83,3 % Siswa SMA Setuju Pancasila Diganti

83,3 % Siswa SMA Setuju Pancasila Diganti
Maypritas siswa SMA yang disurvey SETARA Institute sepakat bahwa Pancasila bukan ideologi permanen. Foto: Kementerian PMK.

Komparatif.ID, Jakarta– 83,3 % siswa SMA di Indonesia setuju bila Pancasila diganti. Mereka memiliki pandangan bila Pancasila merupakan ideologi yang tidak permanen.

Demikian hasil survey berjudul “Toleransi Siswa Sekolah Menengah Atas” yang dilaksanakan oleh SETARA Institute. Hasil suvey tersebut dipublikasikan pada Rabu (17/5/2023).

Direktur Eksekutif SETARA Intitute Halili Hasani menjelaskan, berdasarkan survey tersebut 56,3 % responden menyetujui syariat Islam sebagai landasan bernegara. Bahkan jumlah siswa SMA semakin banyak yang memberi respons “menarik” saat pertanyaan menyoal Pancasila sebagai dasar negara. 83 persen setuju bila Pancasila bukan ideologi permanen.

Baca: Siswa SMAN 3 Banda Aceh Wakili Indonesia ke Jerman

61,1 persen siswa SMA yang menjadi responden juga sepakat bila mereka lebih nyaman bila seluruh siswi di sekolah memakai jilbab. Sedangkan 38,9 responden mengaku tidak nyaman bila siswi menggunakan jilbab di sekolah.

Tingkat penerimaan pada perbedaan juga cukup tinggi. 99,6 persen setuju penghormatan terhadap perbedaan ras dan etnis. Rasa empati terhadap kelompok yang berbeda agama juga cukup tinggi, mencapai 98,5 persen.

Siswa SMA yang sepakat perihal pentingnya kesetaraan gender dalam pemilihan ketua OSIS juga sangat bagus. Persentasenya mencapai 93,8 persen.

“Dari hasil survey perihal intoleransi, peragaan inteloransi di sejumlah sekolah tidak memperoleh dukungan signifikan dari para siswa yang menjadi lokus penelitian ini,” sebut Halili.

Pun demikian, dia mengatakan, menurut hasil survey, ketika pertanyaan memasuki wilayah ideologi, menurut SETARA Institute, tingkat intoleransinya mulai menurun. Misalnya ketika ditanya persoalan penghinaan terhadap agama, 20,2 persen responden mengaku tidak dapat menahan diri melakukan kekerasan sebagai respon atas penghinaan terhadap agama yang dianut.
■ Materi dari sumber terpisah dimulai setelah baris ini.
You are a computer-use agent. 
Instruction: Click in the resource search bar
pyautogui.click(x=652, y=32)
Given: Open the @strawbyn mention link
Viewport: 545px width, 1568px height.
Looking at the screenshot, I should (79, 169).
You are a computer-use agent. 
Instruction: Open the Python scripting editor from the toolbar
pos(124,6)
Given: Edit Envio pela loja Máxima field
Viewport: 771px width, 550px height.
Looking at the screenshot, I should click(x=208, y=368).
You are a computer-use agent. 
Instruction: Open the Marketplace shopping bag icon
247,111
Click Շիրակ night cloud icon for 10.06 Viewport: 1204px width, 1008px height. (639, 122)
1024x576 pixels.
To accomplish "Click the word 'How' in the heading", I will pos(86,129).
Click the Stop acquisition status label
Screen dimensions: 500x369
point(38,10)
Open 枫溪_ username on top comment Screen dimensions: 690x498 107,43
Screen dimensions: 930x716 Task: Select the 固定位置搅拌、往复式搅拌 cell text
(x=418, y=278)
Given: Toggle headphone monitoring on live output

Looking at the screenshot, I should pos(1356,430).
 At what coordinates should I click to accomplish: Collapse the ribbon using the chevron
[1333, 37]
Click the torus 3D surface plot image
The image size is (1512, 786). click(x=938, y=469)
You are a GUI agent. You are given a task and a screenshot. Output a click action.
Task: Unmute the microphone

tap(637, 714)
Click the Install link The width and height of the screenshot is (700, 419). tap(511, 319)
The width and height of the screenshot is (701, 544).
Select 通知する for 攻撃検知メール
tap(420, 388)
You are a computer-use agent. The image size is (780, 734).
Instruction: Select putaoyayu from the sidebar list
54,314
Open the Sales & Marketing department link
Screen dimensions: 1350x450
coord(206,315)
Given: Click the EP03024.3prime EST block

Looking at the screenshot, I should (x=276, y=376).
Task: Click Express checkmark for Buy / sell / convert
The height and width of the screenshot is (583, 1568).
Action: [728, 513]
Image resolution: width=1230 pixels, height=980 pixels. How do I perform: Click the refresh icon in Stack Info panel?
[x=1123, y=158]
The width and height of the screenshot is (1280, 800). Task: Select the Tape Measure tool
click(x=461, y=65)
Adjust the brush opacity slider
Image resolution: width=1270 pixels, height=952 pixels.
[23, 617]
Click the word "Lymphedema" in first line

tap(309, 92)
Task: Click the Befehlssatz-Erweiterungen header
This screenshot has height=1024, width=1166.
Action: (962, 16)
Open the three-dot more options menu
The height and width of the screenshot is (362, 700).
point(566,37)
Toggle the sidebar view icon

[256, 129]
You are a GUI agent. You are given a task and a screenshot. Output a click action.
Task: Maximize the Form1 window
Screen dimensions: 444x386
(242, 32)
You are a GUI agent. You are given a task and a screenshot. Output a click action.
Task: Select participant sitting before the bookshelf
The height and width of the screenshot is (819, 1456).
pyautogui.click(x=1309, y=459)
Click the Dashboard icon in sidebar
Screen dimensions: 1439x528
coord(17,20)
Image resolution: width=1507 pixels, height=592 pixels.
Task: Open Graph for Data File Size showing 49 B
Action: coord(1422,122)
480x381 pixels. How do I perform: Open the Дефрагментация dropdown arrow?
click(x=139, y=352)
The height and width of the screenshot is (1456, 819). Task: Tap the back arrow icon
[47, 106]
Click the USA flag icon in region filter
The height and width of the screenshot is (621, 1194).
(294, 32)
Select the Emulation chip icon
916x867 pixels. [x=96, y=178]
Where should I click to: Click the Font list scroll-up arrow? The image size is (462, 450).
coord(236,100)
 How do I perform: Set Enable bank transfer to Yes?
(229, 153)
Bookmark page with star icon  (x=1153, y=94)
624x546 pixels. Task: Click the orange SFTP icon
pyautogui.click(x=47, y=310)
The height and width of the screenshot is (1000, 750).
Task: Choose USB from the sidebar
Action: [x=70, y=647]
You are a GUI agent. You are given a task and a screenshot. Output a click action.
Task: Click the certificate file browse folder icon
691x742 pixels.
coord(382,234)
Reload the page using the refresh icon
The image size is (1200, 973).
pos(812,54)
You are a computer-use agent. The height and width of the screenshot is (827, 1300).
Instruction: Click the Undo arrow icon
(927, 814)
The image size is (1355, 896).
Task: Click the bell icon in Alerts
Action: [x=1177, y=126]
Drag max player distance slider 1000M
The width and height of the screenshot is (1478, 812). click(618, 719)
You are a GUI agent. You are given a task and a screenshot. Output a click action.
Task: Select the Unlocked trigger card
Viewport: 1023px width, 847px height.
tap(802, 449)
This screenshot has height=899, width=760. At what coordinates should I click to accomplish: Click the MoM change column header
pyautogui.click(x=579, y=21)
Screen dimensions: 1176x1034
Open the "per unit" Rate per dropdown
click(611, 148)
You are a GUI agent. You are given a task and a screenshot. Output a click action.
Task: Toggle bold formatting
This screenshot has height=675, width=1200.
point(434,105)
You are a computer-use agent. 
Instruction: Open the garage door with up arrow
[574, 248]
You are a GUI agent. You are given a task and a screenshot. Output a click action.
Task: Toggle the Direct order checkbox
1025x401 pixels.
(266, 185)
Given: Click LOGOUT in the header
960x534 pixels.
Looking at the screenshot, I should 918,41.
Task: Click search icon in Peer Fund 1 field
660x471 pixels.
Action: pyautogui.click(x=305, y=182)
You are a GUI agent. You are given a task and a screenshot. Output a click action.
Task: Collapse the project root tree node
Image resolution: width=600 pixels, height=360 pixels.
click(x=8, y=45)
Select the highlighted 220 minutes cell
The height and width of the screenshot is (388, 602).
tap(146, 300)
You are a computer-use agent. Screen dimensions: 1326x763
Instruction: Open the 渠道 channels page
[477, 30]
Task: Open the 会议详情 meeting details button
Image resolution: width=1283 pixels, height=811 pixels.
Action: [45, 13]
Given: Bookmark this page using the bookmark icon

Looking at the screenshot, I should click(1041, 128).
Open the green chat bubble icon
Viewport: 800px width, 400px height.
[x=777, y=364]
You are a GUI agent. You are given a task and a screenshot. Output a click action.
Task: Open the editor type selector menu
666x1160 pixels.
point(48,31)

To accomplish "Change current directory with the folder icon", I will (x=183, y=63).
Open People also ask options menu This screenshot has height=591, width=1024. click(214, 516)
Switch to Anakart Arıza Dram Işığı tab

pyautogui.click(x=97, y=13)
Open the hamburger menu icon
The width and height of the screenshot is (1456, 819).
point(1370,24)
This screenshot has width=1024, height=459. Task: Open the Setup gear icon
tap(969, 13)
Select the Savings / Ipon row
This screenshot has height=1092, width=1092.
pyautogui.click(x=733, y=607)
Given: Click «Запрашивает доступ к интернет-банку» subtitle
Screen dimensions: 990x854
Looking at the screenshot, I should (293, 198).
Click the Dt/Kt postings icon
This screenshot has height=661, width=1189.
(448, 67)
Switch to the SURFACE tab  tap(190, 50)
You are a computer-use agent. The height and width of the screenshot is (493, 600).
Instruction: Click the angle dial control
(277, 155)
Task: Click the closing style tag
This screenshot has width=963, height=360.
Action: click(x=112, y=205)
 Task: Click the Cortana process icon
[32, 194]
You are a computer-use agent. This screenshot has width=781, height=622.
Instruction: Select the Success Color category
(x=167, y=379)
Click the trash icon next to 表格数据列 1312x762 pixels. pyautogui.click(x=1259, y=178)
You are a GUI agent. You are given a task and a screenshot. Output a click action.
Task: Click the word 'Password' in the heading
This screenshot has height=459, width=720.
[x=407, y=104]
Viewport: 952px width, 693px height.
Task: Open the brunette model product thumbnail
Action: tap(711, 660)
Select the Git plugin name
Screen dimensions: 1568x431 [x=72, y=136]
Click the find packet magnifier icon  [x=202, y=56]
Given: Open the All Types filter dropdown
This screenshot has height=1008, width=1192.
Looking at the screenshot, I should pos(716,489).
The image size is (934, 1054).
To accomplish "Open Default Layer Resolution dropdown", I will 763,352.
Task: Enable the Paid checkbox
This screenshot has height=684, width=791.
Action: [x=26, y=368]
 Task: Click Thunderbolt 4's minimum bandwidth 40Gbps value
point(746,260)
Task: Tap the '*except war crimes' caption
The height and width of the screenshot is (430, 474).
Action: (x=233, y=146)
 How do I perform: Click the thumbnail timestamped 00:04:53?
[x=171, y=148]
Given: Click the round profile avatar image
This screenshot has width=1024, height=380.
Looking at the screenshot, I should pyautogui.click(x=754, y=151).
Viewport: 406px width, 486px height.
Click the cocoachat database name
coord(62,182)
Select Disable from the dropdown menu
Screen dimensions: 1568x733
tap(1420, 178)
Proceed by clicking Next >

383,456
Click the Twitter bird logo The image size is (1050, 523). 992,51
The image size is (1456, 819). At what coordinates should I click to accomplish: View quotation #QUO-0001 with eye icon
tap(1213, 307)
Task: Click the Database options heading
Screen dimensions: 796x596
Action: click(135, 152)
Persentase demikian menjadi catatan penting, meski yang memberikan jawaban sebaliknya masih sangat dominan, yaitu 79,8 persen.

Temuan menarik lainnya, 51,8 persen responden setuju bila Barat—Amerika, Inggris, Australi, dll–, dianggap sebagai ancaman terhadap agama dan budaya Indonesia.

Para responden juga tidak setuju bila keyakinan selain yang mereka anut dianggap sesat. Jumlahnya mencapai 74,4 persen. Akan tetapi jumlah responden yang setuju bahwa harus mati demi membela agama, jumlahnya juga meningkat, yaitu 33%.

Dosen Fakultas Hukum Universitas Pakuan, Bogor, Jawa Barat, R. Muhammad Mihradi, dalam artikelnya Pancasila di Generasi Tiktok, menyebutkan Pancasila sebagai ideologi bangsa kerap berjarak dengan rakyatnya. Namun demikian, itu sesuatu yang wajar. Sebab, hakikatnya, ideologi tidak lain adalah hasil refleksi manusia terkait kemampuan mengadakan distansi terhadap dunia kehidupannya. Pasti ada jarak, ideologi dengan kenyataan.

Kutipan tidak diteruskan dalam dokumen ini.